Si teme una nuova crisi bancaria
Per non permettere che si ripeta la crisi bancaria, simile al crollo nel marzo 2023 delle Silicon Valley Bank, Signature Bank e Silvergate Bank, dall’inizio dell’anno finanziario, iniziato in ottobre, il ministero delle Finanze USA ha trasmesso alla Corporazione federale per l’assicurazione dei depositi (Federal Deposit Insurance Corporation, FDIC) 28,6 miliardi di dollari. La FDIC è un’agenzia indipendente costituita nel 1933 dal Congresso degli Stati Uniti per proteggere i consumatori nel sistema finanziario degli Stati Uniti. I versamenti miliardari hanno suscitato nuovi timori riguardo alla possibilità di una nuova crisi finanziaria, provocando ondate di fuga di depositi dagli istituti di credito.

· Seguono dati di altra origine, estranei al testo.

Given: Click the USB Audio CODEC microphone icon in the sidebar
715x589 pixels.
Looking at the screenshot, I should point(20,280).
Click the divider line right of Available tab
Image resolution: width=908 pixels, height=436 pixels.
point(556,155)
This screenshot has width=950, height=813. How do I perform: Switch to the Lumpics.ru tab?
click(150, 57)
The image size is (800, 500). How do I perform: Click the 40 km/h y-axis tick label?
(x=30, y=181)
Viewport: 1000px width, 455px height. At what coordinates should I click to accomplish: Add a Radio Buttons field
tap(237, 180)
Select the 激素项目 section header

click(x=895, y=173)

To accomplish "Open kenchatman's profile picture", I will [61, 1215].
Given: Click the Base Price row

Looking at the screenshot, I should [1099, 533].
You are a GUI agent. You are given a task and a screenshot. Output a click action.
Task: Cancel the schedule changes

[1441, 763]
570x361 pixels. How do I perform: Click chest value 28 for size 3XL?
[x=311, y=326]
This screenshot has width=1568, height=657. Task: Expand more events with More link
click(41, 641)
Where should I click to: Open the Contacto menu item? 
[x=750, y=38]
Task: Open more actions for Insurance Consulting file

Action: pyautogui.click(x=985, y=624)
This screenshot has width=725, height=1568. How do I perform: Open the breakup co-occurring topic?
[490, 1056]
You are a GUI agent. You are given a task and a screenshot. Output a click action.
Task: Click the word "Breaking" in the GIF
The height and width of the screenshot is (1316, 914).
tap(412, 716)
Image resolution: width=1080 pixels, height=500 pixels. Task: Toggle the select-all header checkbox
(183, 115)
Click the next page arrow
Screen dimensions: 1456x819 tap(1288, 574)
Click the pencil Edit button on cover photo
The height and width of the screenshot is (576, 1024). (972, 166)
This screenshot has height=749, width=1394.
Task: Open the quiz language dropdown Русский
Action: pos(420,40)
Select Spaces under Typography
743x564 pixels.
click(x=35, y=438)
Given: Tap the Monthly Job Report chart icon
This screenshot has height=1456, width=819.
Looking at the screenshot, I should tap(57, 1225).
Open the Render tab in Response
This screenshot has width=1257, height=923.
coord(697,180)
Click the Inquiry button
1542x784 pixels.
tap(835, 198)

Tassi d’interesse alti riescono a frenare l’inflazione
La Federal Reserve ha alzato i tassi di interesse da quasi zero nel marzo dello scorso anno a un range compreso tra il 5,25 e il 5,5% nel tentativo di frenare l’inflazione.
Questa aggressiva campagna di inasprimento della politica monetaria ha contribuito a spingere al rialzo i rendimenti finanziari di riferimento. Nonostante le critiche, la politica di Jeremy Powel comincia a dare i primi risultati positivi. A ottobre, i prezzi al consumo negli Stati Uniti sono rimasti stabili rispetto al mese precedente, contro le attese di un rialzo dello 0,1%. Il dato annuale è sceso dal 3,7% di settembre al 3,2%, con il consensus al 3,3%. Il dato “core”, ovvero quello depurato dalla componente dei prezzi dei beni alimentari ed energetici, è cresciuto dello 0,2%, con le attese che erano per un rialzo dello 0,3%. Rispetto a un anno prima, il dato “core” ha registrato un rialzo del 4%, dopo il 4,1% del mese precedente, che era anche il dato atteso per ottobre. I prezzi energetici sono diminuiti del 2,5% rispetto al mese precedente, quelli dei generi alimentari sono aumentati dello 0,3%; rispetto a un anno prima, l’energetico resta in calo del 4,5%, il settore dei generi alimentari è in rialzo del 3,3 per cento.